Constantly, environmental organizations in Venezuela denounce the contamination of Lake Maracaibo, either by the garbage that reaches its waters or by oil spills, which threaten marine life.

Last November, the Education, Production and Environment Project (EPA), a network dedicated to the promotion and preservation of the environment, denounced that 90% of the shores of the lake “are full of garbage”, largely due to the plastic dragged by the 40 ravines that flow into its basin.

“Lake Maracaibo has (the) 90% of its shores full of garbage, (the) 80% is plastic dragged by the 40 ravines that flow into the basin, without any prior treatment. To this is added high levels of phosphorous which limit the amount of oxygen“, the network published on its Twitter account in which it asked the Government to attend to the emergency that it considers to be living.

He also said that the oil spills “have caused serious damage”, causing “mortality to native marine species” of this area.

Due to these spills, the “great fishing resource” that was in the lake – “and was used as a fundamental pillar in the country’s economy” – is contaminated.

Employee of the shrimp farm in Lake Maracaibo./EFE

However, this image contrasts with what is exposed by businessmen installed on the shores of Lake Maracaibo, where they also assure that “the best” shrimp are found in its western zone.

The manager of Prodelmar pointed out that his plant, located 74 kilometers from Maracaibo, the country’s second largest city, has installed capacity to produce 40,000 kilos of shrimp per daywhich represents a monthly average of 260,000 kilos or “8 or 9 containers for export to Europe, Asia and the United States.”

Prodelmar receives the cargo of shrimp directly from the farms or the fishermen. After that, a quality inspection begins, then they go to a conveyor belt where there is a discard process.

Subsequently, the staff that works there begins to remove the shrimp that go to the European or local market, depending on the specifications of the clients.

The manager indicated that now what they ask for the most is whole shrimp, although they also process tail shrimp.

Likewise, he stated that with the installed plants and farms, the state of Zulia produces 30% of the country’s shrimp.

“Us data from Insopesca (Socialist Institute of Fisheries and Aquaculture), which is our regulatory body, last year 20,000 kilos of shrimp were produced, it represents something quite good,” said Campos.

hope in oil

Ezio Angelini welcomes the growth of the shrimp industry in Zulia, where the lake is located, because it generates jobs and “welfare for the community” and for the state in general.

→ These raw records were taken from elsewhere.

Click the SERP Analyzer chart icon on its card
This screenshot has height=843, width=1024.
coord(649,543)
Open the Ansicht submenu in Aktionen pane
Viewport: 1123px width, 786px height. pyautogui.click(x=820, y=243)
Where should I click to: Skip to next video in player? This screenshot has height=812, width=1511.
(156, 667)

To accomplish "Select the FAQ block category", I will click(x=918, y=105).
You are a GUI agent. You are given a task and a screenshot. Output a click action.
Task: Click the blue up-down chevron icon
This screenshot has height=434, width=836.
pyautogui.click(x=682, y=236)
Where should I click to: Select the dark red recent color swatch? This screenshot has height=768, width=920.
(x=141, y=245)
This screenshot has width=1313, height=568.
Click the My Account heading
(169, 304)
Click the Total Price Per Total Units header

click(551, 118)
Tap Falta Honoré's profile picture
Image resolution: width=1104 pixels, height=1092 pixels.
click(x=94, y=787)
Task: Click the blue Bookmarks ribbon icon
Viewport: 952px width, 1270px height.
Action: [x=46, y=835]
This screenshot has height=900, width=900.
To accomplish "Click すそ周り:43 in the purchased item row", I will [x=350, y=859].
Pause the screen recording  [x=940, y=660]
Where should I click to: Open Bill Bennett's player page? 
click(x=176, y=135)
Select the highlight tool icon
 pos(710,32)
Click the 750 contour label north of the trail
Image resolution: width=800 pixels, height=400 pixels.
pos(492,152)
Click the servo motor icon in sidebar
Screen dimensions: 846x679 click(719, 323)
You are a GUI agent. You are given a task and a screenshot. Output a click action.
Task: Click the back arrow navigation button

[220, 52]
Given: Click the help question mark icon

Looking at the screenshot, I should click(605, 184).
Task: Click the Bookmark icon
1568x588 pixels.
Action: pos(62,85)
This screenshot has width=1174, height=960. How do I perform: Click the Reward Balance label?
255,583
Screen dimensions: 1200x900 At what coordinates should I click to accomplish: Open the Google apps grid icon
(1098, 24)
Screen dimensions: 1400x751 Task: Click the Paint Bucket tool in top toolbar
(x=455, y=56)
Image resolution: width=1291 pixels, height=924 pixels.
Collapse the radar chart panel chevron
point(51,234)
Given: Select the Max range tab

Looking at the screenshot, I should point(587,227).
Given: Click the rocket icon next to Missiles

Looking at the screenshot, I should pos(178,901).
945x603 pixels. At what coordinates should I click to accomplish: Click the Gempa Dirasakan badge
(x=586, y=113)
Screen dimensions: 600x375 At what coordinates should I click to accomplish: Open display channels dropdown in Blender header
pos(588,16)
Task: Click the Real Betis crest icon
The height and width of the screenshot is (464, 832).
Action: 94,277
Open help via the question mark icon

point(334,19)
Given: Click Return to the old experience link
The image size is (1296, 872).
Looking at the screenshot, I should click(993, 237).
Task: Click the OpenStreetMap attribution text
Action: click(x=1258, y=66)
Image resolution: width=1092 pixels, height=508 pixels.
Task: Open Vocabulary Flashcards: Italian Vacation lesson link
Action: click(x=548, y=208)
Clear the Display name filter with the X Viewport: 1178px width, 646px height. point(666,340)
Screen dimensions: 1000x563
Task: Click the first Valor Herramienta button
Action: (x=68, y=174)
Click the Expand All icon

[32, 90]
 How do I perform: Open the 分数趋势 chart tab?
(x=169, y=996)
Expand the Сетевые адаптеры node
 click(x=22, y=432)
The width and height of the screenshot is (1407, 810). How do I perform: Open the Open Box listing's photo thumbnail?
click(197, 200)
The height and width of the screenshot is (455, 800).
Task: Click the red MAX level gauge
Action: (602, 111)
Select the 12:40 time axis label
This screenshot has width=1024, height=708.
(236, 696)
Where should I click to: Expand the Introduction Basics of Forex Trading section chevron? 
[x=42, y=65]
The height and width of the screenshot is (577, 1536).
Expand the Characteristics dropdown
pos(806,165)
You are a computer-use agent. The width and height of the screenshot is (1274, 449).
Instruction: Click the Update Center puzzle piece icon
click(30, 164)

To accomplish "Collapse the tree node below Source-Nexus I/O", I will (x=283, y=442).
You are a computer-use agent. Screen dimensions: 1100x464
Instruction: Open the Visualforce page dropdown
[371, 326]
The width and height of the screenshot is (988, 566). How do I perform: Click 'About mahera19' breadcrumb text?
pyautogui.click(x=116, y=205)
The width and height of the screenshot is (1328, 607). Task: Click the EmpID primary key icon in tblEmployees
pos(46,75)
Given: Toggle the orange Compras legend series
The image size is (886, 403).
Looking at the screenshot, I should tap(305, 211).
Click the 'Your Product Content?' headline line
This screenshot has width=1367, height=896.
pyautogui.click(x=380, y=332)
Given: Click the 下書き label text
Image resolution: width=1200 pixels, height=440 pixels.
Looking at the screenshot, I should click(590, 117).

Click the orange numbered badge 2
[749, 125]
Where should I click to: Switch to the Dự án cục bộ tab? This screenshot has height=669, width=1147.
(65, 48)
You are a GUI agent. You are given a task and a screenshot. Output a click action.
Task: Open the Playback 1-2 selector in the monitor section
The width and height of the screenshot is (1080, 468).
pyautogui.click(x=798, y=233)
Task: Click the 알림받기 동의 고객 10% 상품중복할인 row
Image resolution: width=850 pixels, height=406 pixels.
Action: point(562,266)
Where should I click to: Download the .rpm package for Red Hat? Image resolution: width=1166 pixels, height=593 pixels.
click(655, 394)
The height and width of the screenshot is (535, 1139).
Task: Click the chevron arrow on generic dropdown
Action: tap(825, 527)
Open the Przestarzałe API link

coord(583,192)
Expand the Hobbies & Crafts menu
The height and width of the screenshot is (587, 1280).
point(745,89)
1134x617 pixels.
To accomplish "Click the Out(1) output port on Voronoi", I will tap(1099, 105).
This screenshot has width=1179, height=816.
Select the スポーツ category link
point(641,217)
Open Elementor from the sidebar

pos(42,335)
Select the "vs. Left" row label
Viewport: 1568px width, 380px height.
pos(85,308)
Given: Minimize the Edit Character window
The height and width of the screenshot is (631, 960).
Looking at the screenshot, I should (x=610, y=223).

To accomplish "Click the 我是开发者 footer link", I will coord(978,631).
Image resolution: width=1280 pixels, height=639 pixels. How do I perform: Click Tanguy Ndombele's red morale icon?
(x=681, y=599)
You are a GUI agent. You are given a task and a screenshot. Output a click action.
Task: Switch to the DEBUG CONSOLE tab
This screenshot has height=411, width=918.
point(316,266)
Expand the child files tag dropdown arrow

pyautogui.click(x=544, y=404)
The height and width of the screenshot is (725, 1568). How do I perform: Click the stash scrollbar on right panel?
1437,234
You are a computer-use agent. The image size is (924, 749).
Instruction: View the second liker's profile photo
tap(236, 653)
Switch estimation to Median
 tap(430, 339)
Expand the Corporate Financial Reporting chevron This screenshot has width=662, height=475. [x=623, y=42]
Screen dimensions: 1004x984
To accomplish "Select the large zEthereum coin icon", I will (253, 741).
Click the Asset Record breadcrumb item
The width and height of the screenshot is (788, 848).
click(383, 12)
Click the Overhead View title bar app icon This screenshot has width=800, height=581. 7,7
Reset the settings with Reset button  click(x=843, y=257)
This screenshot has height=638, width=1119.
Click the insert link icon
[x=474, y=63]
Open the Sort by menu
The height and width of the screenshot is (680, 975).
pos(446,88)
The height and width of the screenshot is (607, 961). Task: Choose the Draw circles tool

However, he believes that the region will once again focus on the oil sector, once it recovers its production levels.

“Oil generated too much (a lot) of employment, production was very high, this was a purely oil state”he insisted.

But he maintains that for Zulia to resume its oil activity, it is necessary to go through some previous steps, including a change in economic policy and the modification of the current hydrocarbon law in the Caribbean country.

“But I see it very difficult,” he concludes.